Investors interested in stocks from the Computers - IT Services sector have probably already heard of SAIC (SAIC - Free Report) and CoStar Group (CSGP - Free Report) . But which of these two stocks presents investors with the better value opportunity right now? Let's take a closer look.
The best way to find great value stocks is to pair a strong Zacks Rank with an impressive grade in the Value category of our Style Scores system. The proven Zacks Rank emphasizes companies with positive estimate revision trends, and our Style Scores highlight stocks with specific traits.
SAIC has a Zacks Rank of #2 (Buy), while CoStar Group has a Zacks Rank of #3 (Hold) right now. This system places an emphasis on companies that have seen positive earnings estimate revisions, so investors should feel comfortable knowing that SAIC is likely seeing its earnings outlook improve to a greater extent. However, value investors will care about much more than just this.

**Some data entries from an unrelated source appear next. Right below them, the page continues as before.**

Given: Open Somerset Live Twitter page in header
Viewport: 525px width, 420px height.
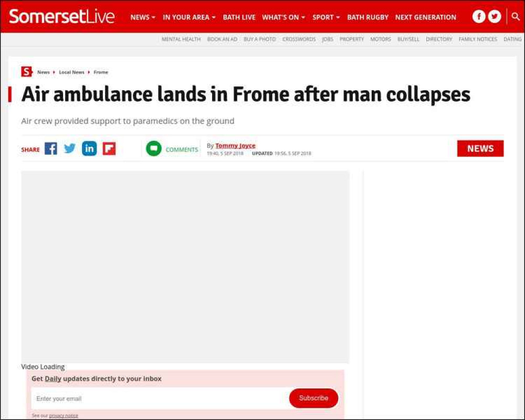Looking at the screenshot, I should coord(495,16).
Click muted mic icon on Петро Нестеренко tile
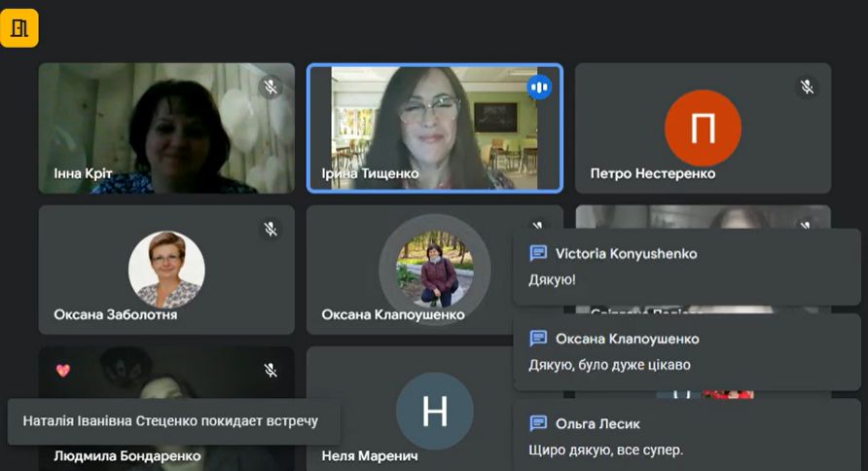The width and height of the screenshot is (868, 471). (807, 88)
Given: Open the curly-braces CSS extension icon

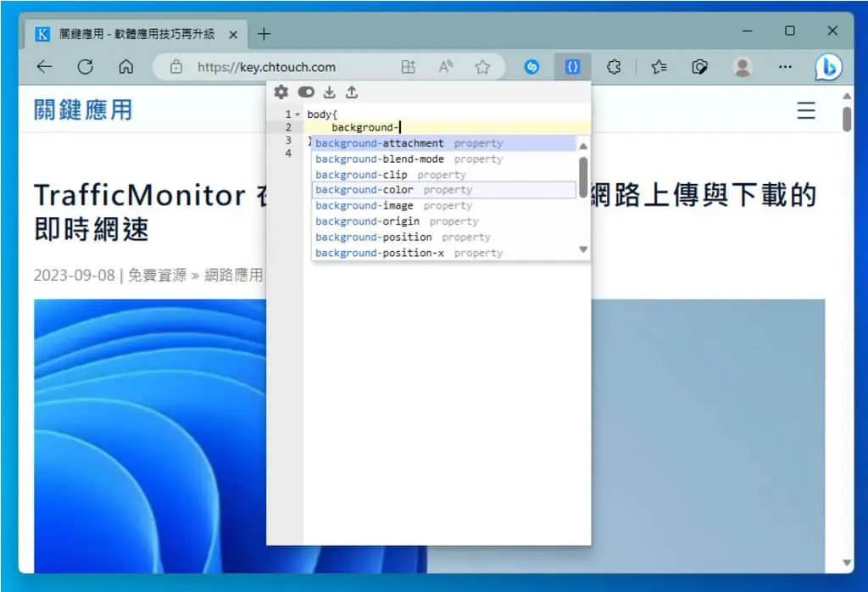Looking at the screenshot, I should pyautogui.click(x=572, y=67).
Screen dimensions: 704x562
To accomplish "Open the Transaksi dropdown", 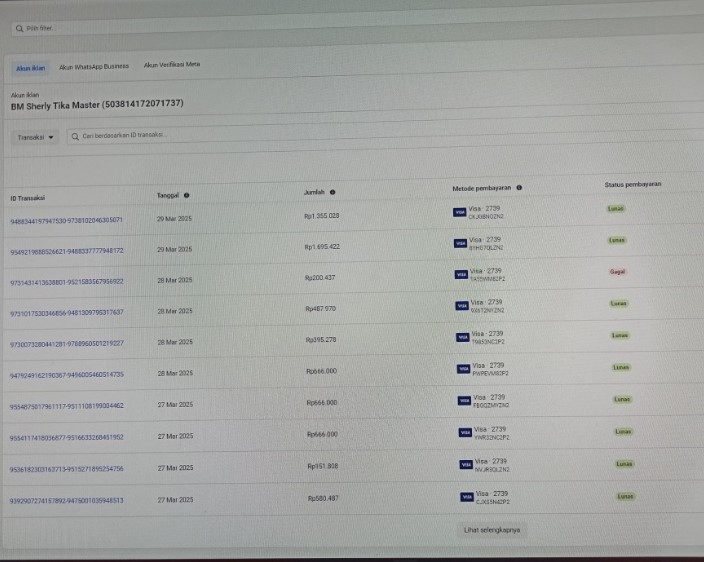I will (x=36, y=137).
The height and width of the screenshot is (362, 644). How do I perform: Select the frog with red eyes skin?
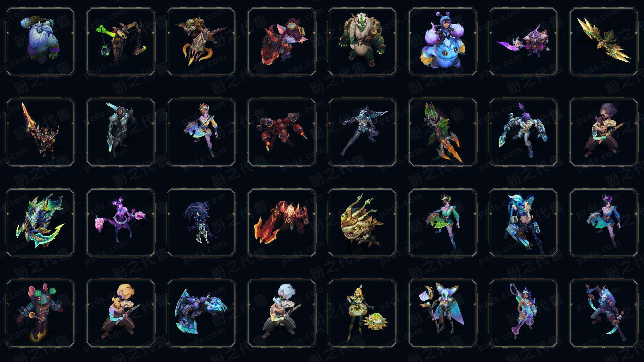pos(40,313)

Value investors analyze a variety of traditional, tried-and-true metrics to help find companies that they believe are undervalued at their current share price levels.
The Value category of the Style Scores system identifies undervalued companies by looking at a number of key metrics. These include the long-favored P/E ratio, P/S ratio, earnings yield, cash flow per share, and a variety of other fundamentals that help us determine a company's fair value.
SAIC currently has a forward P/E ratio of 14.85, while CSGP has a forward P/E of 59.37. We also note that SAIC has a PEG ratio of 2.70. This metric is used similarly to the famous P/E ratio, but the PEG ratio also takes into account the stock's expected earnings growth rate. CSGP currently has a PEG ratio of 3.96.
Another notable valuation metric for SAIC is its P/B ratio of 3.27. Investors use the P/B ratio to look at a stock's market value versus its book value, which is defined as total assets minus total liabilities. By comparison, CSGP has a P/B of 6.84.
These are just a few of the metrics contributing to SAIC's Value grade of B and CSGP's Value grade of F.
SAIC has seen stronger estimate revision activity and sports more attractive valuation metrics than CSGP, so it seems like value investors will conclude that SAIC is the superior option right now.